Shop operations have historically consisted of two elements: Hands-on work with vehicles and marketing. Bring customers in the door, do great work on their cars, send them out the door happy.

Imagine your garage is a car. Your customer is a passenger. You tell people that this car will get them where they need to go (marketing). They get in the car (successful marketing!). Your customer gets where they need to go (great work on their cars).

Most car passengers do not care about how the car works. They do not need to look under the hood. Cars need someone to look under the hood and care about how it works to make sure it’s running smooth.

What does your shop need to run as smoothly as possible? In addition to good marketing and good craftsmanship, all the under-the-hood components that make it run need to be acknowledged, regularly checked, and maintained.

Driven Performance Advisors helps shop owners optimize these components to run as smoothly as possible.
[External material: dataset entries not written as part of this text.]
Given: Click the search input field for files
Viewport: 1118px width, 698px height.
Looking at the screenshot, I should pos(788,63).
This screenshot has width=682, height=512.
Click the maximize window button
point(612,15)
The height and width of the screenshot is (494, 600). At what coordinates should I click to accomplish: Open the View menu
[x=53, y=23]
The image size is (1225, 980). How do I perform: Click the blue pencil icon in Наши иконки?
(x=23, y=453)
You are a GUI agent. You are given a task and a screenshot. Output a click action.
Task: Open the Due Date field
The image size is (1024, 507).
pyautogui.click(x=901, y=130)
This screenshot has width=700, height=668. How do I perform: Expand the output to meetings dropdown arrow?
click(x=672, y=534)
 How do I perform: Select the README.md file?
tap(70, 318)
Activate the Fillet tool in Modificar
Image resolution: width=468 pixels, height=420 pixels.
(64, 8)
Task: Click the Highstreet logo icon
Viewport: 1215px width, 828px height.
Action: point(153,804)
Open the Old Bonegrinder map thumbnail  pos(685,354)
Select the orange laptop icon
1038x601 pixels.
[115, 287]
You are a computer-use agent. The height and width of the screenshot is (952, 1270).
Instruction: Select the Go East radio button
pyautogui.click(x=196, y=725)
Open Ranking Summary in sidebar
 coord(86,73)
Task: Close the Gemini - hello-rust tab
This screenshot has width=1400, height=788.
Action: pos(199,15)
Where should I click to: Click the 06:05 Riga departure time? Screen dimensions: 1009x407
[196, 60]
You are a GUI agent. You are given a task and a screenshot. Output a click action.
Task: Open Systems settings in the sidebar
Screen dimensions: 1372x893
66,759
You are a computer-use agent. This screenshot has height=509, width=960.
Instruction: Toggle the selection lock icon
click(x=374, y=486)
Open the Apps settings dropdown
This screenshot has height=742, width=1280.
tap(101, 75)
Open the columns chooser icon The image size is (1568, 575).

What components am I talking about? Driven Performance Advisors’ 68-point Garage Inspection covers 11 business areas. These areas can be broken into three simple categories. People, process, and tools. This is what keeps a shop business running under the hood.

People

Your people, including yourself, are invaluable. As a specialty shop, your people have specialized knowledge that your customers can only benefit from by coming to your shop. They should therefore be led, directed, compensated, and challenged well.

Your people will stay enthusiastic, engaged, and productive if they have clear expectations, earn a good living, take pride in the brand, and get to enjoy the satisfaction brought by happy customers. Your people will cost you money and leave if they are lost, unmotivated, distracted, and dissatisfied by their work.

It is your responsibility as the shop owner to make sure your people are happy.

Process

When you’re a small shop, it’s ok to keep appointments on paper. You can order supplies only when you need them. Your customers’ car keys don’t need a tag. You can do your accounting once a year.

As you grow, implementing basic processes, or getting organized on your under-the-hood tasks, is essential. Most companies in all industries do this too late. If you do not bring process into your garage as you grow, sooner or later you will feel the pain.

What’s the pain? Missed appointments, uncollected payments, surprise bills, job delays, quality issues, unhappy customers, and more.

It is your responsibility as the shop owner to make sure process is implemented.

Tools

If your people do not have the right tools, your shop cannot run smoothly. In this context, tools are much more than wrenches and sockets.

Tools are manuals, guides, procedures, software, and data. Here are some examples of a good use of tools:

You just locked in a new dealer relationship with a manufacturer who makes roof racks for Ram trucks. You’ve worked on tons of Rams and would love to share this new relationship with your customers. As part of your customer intake process, you take down both phone number and email. You use Mailchimp or a similar email marketing service to blast the new relationship to your customers.

Your shop is a specialty supplier and installer of carbon fiber aero pieces for Subarus. One particularly complicated piece is a splitter with rod braces for the old Baja. One of your techs has figured out a way to install it in half the average time. That tech then leaves the shop because their spouse got a job in another state. You hire a new tech and train them using the how-to guide that your old tech left behind.

A drought hits your region. Your shop has money in the bank, but your diesel tuning and performance company loses all of its farming customers. You have financial data to forecast exactly how much your sales will drop, and what expenses are the first that you can cut to weather the slowdown. You even have the confidence to increase marketing expenditure in other areas to make up the difference.

It is your responsibility as the shop owner to make sure your team has the right tools available.

In conclusion

As the shop owner, you have to make sure that customers come into the garage, spend money with you, and leave happy. On top of that, you have a responsibility to make sure that what goes on in your garage and in your business is running as smoothly as possible.

As you grow, these additional areas become more and more complex. Ask for advice, do your research, and make the time to get your people, process, and tools right.